The Finance Ministry is helping to address the shortage of child day care facilities by allowing operators to use state-owned land.
In June 2013, the government declared that reducing or eliminating the number of children on waiting lists was a priority policy. This prompted the ministry to cancel plans to sell dormitories for government workers to raise funds for reconstruction work in March 2011 disaster zone.
As there is an acute shortage of nursery schools in the Tokyo metropolitan area, the ministry informed local governments, through the Kanto Local Finance Bureau, of some 350 state-owned lots, including those vacated by demolished government dormitories.
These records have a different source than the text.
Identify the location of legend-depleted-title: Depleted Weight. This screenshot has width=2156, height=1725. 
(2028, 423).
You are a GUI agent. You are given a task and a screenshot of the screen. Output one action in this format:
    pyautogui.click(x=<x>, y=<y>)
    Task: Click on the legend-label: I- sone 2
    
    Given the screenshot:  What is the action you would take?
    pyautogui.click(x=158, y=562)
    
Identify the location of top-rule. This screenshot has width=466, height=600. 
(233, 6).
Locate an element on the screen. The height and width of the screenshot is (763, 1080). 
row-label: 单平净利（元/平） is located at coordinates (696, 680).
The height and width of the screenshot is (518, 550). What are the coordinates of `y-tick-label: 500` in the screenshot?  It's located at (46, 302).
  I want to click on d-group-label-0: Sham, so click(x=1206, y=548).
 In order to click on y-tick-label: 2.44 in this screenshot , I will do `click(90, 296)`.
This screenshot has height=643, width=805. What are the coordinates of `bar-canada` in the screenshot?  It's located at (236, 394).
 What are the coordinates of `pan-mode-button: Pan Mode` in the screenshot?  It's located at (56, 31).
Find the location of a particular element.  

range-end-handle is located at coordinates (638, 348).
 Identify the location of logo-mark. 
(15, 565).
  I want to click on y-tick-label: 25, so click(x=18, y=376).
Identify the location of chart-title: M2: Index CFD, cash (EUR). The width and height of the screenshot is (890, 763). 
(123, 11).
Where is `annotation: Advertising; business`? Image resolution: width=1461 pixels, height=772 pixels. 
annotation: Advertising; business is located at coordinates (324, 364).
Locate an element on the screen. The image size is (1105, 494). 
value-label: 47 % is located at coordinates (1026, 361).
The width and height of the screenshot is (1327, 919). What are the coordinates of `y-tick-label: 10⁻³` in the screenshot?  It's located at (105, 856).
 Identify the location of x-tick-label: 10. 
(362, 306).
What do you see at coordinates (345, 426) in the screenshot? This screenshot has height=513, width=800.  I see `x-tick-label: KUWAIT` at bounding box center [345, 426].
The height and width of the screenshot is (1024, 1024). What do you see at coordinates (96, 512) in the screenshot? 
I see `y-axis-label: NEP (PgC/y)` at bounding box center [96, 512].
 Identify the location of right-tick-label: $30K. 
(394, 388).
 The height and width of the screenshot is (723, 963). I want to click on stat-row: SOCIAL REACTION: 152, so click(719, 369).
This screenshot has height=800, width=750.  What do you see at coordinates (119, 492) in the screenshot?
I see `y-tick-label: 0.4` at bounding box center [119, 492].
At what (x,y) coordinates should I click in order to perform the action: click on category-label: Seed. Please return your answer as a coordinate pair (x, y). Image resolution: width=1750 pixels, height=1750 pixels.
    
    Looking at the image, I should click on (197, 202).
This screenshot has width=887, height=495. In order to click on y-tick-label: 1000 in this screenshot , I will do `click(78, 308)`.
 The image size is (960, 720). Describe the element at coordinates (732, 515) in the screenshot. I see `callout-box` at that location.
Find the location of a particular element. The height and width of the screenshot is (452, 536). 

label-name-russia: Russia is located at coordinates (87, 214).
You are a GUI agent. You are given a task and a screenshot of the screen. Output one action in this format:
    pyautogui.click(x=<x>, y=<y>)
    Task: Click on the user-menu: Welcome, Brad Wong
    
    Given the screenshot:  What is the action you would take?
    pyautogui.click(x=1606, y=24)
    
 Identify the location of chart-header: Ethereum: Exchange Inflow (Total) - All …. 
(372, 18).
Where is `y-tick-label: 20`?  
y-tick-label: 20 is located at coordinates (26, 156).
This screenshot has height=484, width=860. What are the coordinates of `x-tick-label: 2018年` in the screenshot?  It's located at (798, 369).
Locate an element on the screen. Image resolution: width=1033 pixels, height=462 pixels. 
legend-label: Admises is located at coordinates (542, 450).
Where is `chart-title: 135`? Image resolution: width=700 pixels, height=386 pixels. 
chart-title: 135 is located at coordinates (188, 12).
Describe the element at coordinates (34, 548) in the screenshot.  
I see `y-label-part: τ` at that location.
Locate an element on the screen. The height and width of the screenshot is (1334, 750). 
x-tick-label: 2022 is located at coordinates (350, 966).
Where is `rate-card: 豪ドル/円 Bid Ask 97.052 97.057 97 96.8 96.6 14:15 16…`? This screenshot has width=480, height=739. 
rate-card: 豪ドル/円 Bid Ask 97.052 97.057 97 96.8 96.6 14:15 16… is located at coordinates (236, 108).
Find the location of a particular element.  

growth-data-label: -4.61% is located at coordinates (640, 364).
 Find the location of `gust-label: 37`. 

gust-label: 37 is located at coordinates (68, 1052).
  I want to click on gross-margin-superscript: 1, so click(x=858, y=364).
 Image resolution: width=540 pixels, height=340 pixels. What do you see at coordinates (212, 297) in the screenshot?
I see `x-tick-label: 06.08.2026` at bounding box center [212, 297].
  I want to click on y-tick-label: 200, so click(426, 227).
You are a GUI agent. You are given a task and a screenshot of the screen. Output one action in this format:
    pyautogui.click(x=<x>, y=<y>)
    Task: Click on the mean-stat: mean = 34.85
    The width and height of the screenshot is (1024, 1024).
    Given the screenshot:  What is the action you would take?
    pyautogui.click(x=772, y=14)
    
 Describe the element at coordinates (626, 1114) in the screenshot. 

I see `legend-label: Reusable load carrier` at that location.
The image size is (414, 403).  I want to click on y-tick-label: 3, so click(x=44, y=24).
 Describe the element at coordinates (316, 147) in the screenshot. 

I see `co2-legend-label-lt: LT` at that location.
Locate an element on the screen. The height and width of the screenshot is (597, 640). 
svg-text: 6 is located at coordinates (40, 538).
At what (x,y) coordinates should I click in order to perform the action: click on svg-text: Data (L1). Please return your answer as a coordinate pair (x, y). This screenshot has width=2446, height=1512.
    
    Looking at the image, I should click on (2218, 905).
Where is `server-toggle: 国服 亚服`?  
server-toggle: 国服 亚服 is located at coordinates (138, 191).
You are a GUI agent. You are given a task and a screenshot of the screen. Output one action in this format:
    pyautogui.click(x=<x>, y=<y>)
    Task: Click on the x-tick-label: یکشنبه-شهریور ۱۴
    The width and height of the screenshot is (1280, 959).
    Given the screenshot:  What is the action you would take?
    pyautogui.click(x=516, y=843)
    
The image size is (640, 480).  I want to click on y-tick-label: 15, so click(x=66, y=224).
To accelerate the establishment of nursery schools, the ministry has introduced a fixed-term leasehold program to lease state-owned land to local governments and social welfare corporations on condition that they are returned to the government as vacant sites after 20 or 30 years.
Lots used for government worker dormitories are attractive to nursery school operators as they are large and usually located in quiet residential areas. Rents under the program are low because they do not involve fixed property taxes or advance payments — which leasing tenants are usually liable for.
One example of this in action is Suginoko Hoikukai, a social welfare corporation, which opened a nursery school in Tokyo’s Setagaya Ward in April. The ward rented the lot from the Kanto bureau and re-leased it to the corporation by setting its own rent.
“The rent is one-10th of that charged by private owners,” said Tsutomu Hoshino, 69, the corporation’s head. He expressed appreciation for the support provided by the ward and the ministry.
The Kanto Local Finance Bureau is also helping mothers with young children by promoting the government’s integrated reforms of the social security and tax systems.
Five young members of the bureau’s general affairs department put together a brochure designed to gain better public understanding of the reforms, which are aimed at securing stable financial resources for social welfare and pushing ahead with fiscal reconstruction at the same time.
“Child care assistance is a new feature of the integrated reforms, but this has not yet been properly understood,” said Ryuji Ishibashi, 35, leader of the five-member team. “We decided there is a need for an easy-to-understand brochure written from the viewpoint of child-rearing families.”
The brochure, produced in May, has only eight pages, compared with 55 pages in the previous explanatory document. Explanations on specific reform plans start with ones on child care support, with many illustrations and graphical charts to aid understanding.
“We aim for active interactions with local residents,” said Akira Watabe, chief of the ministry’s Division Controlling Local Finance Bureaus. “Instead of imposing policy measures, we’d like to promote collaboration with local communities through exchanges of views with a wide spectrum of people.”